Pratt's approach to the act of looking transcends place. He distills the landscape into abstractions of form and colour. Disrupting depth with close architectural details and incisions of poles and wires, he undermines the traditional, romantic notion of “looking out” to sublime geometry.
Net Pratt: One Wave charts a decade of Pratt's breathtaking photography. Echoing Pratt's aesthetic, this beautifully designed book presents Pratt's works in formal conversation with each other.

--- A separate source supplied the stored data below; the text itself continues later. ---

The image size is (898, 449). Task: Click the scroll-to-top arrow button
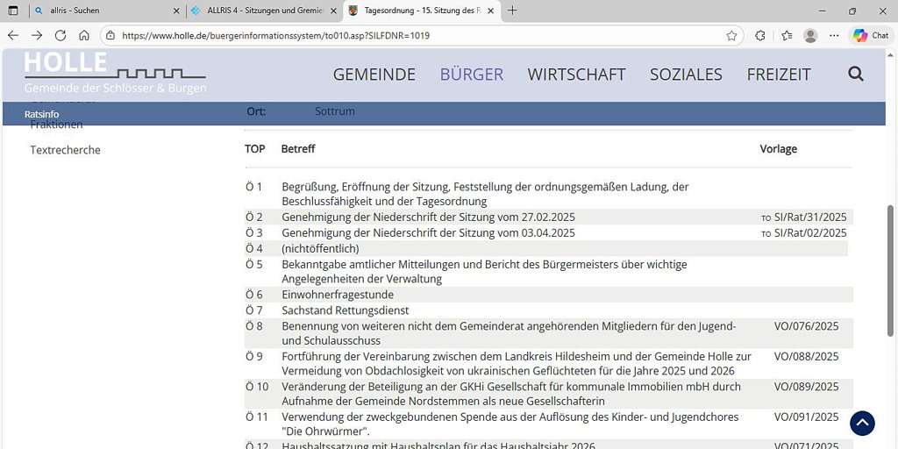click(862, 423)
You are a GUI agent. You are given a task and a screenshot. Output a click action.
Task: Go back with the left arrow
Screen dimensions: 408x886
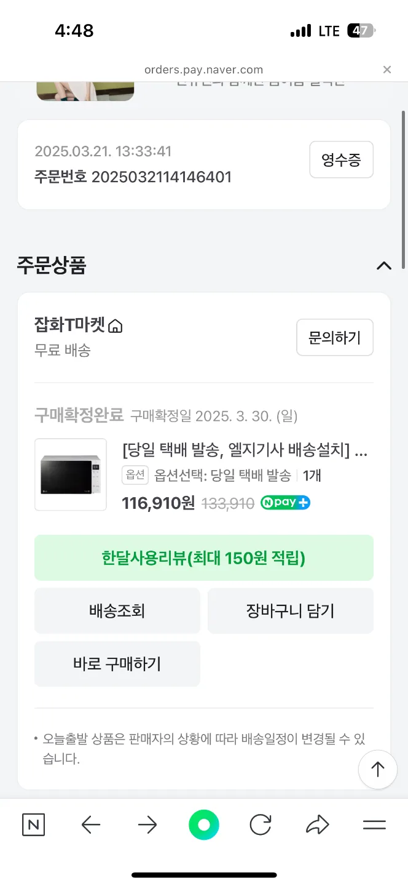point(91,825)
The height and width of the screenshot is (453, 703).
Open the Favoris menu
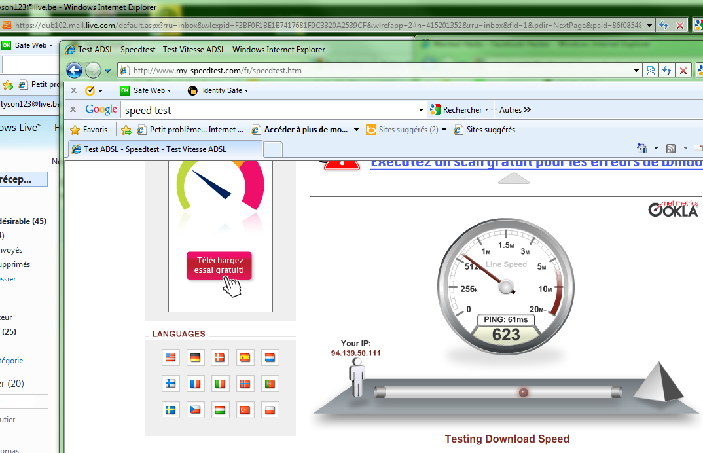click(89, 130)
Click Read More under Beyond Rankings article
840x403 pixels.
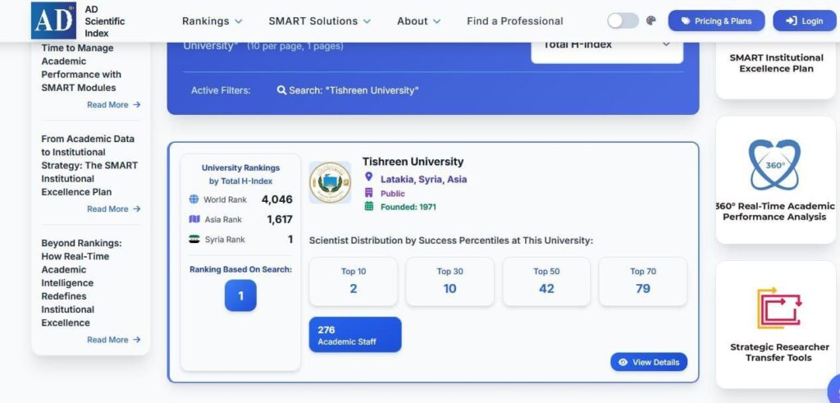click(113, 340)
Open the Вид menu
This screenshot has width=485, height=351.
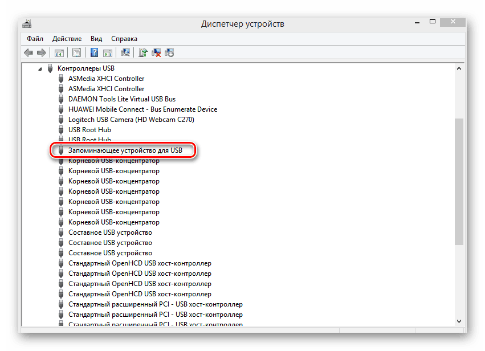coord(96,39)
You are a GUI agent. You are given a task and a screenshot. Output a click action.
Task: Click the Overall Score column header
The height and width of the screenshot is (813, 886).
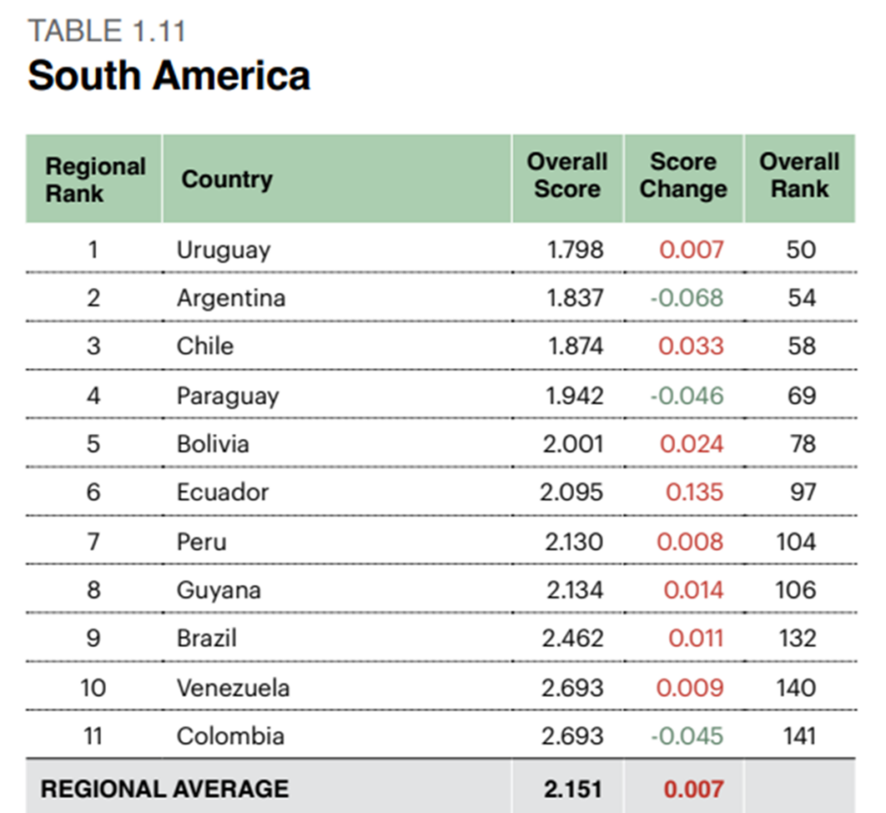click(x=568, y=175)
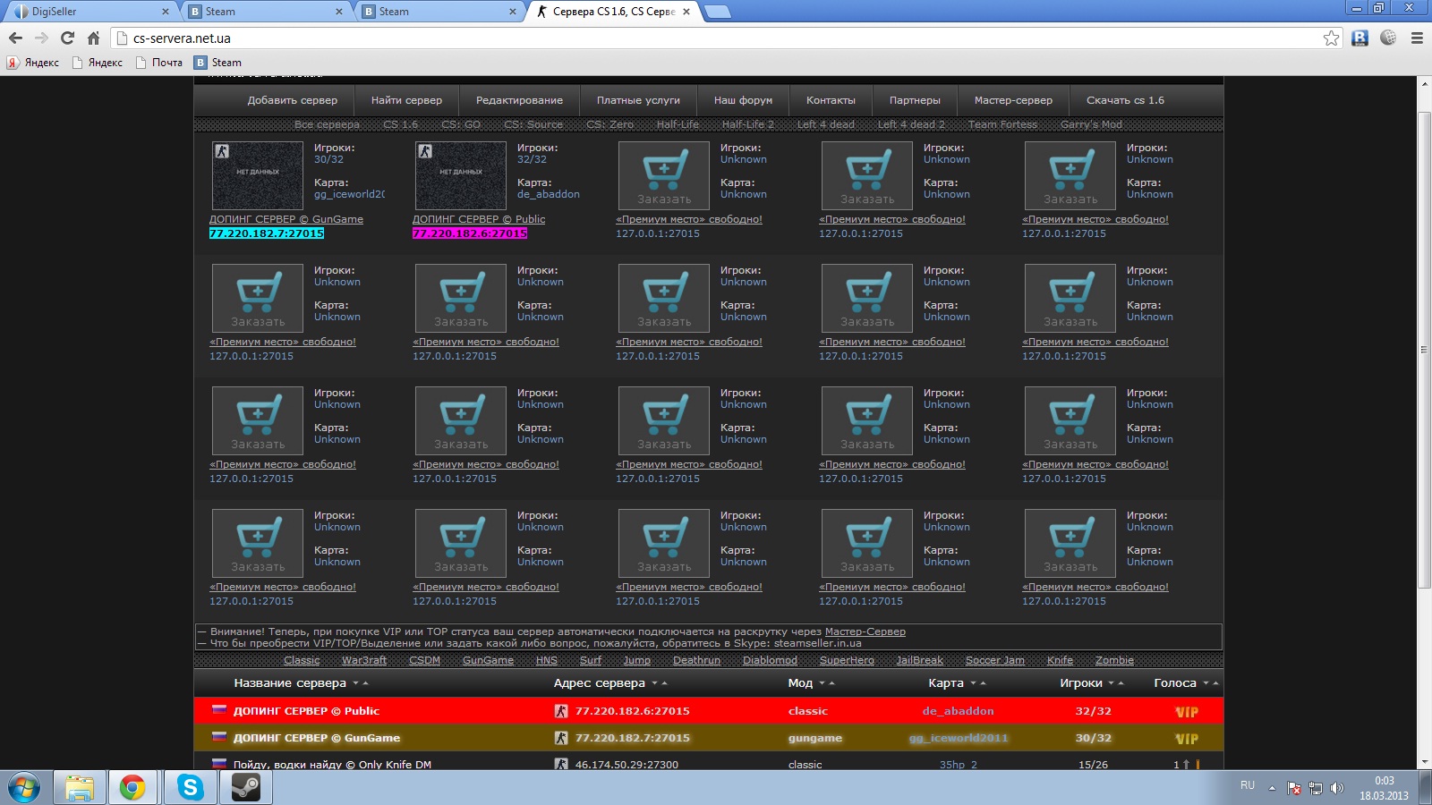Reload the current page

[67, 38]
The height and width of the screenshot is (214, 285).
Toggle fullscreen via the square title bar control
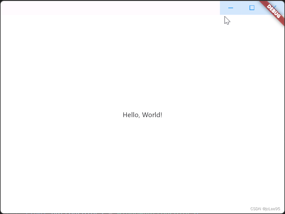252,8
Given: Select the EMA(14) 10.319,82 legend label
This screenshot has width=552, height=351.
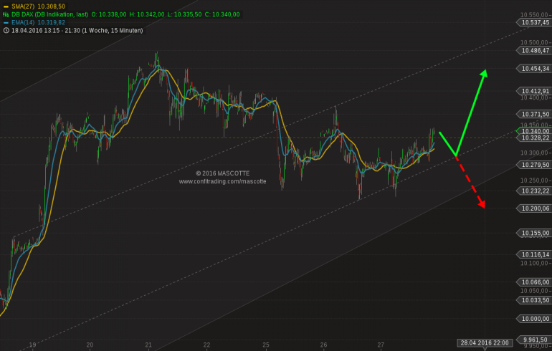Looking at the screenshot, I should pyautogui.click(x=39, y=22).
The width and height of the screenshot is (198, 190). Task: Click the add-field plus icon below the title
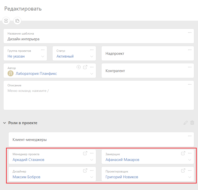pyautogui.click(x=6, y=21)
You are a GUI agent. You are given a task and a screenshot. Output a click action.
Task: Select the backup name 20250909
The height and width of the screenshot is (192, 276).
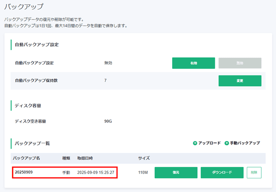click(24, 172)
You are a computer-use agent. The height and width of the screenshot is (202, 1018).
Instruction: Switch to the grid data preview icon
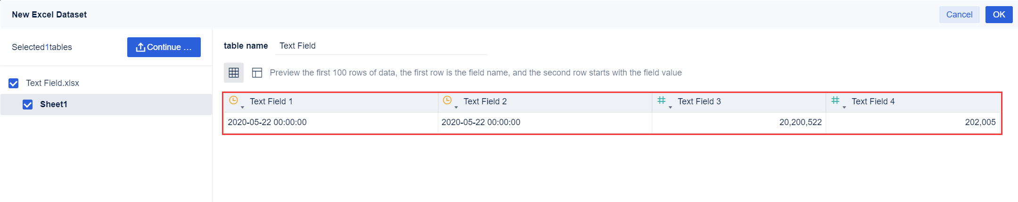point(234,73)
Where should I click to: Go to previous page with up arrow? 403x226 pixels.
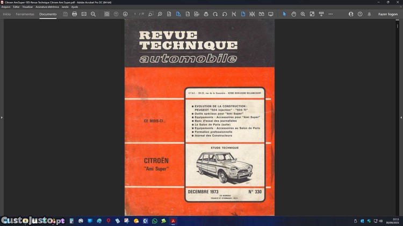tap(116, 14)
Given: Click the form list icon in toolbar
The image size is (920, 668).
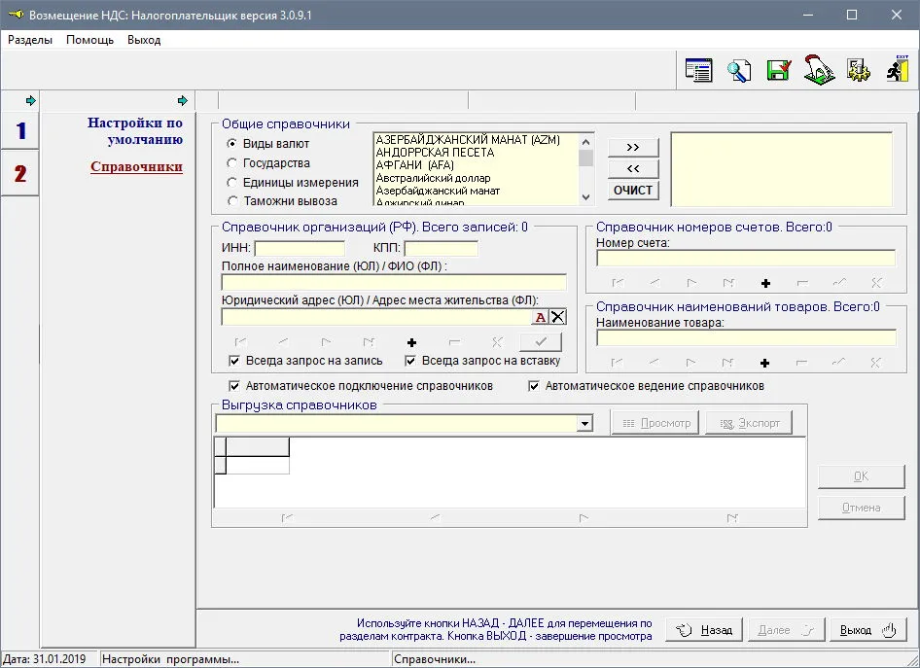Looking at the screenshot, I should pos(698,70).
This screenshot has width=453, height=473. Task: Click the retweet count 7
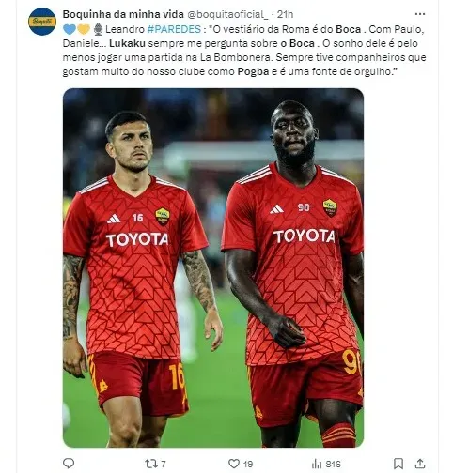click(164, 464)
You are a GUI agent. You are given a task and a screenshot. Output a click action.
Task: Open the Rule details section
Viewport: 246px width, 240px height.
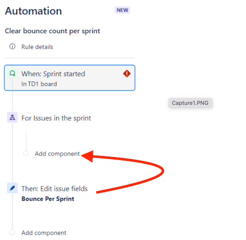(x=37, y=47)
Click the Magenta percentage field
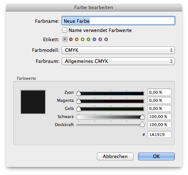The height and width of the screenshot is (175, 188). tap(159, 100)
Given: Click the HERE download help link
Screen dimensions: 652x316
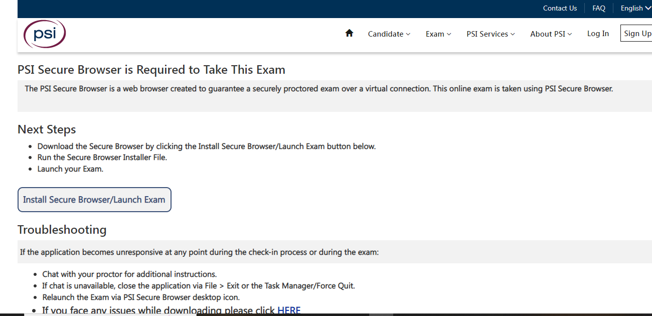Looking at the screenshot, I should (x=289, y=309).
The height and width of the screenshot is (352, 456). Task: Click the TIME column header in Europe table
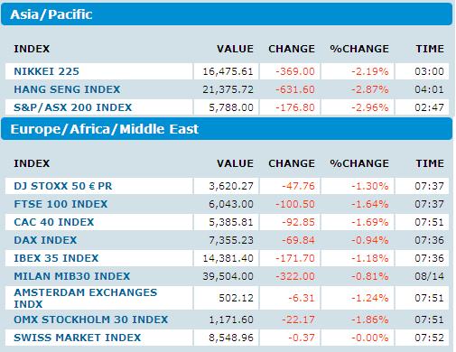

Stark imagery of buildings is juxtaposed with forays into abstraction and celebrations of the inherent geometry of natural forms — whether a single wave crashing over a wall or stones cracked by freezing and thawing.
The first ever book on Ned Pratt's photography, One Wave accompanies a major exhibition of his work, opened at The Rooms in the fall of 2018. Featuring more than 30 large-scale reproductions of Pratt's photographs, this book includes essays by the artist; Mireille Eagan, Curator of Contemporary Art at The Rooms; Sarah Fillmore, Chief Curator, Art Gallery of Nova Scotia; Ray Cronin, independent curator; and Jonathan Shaughnessy, Assistant Curator, Contemporary Art, National Gallery of Canada.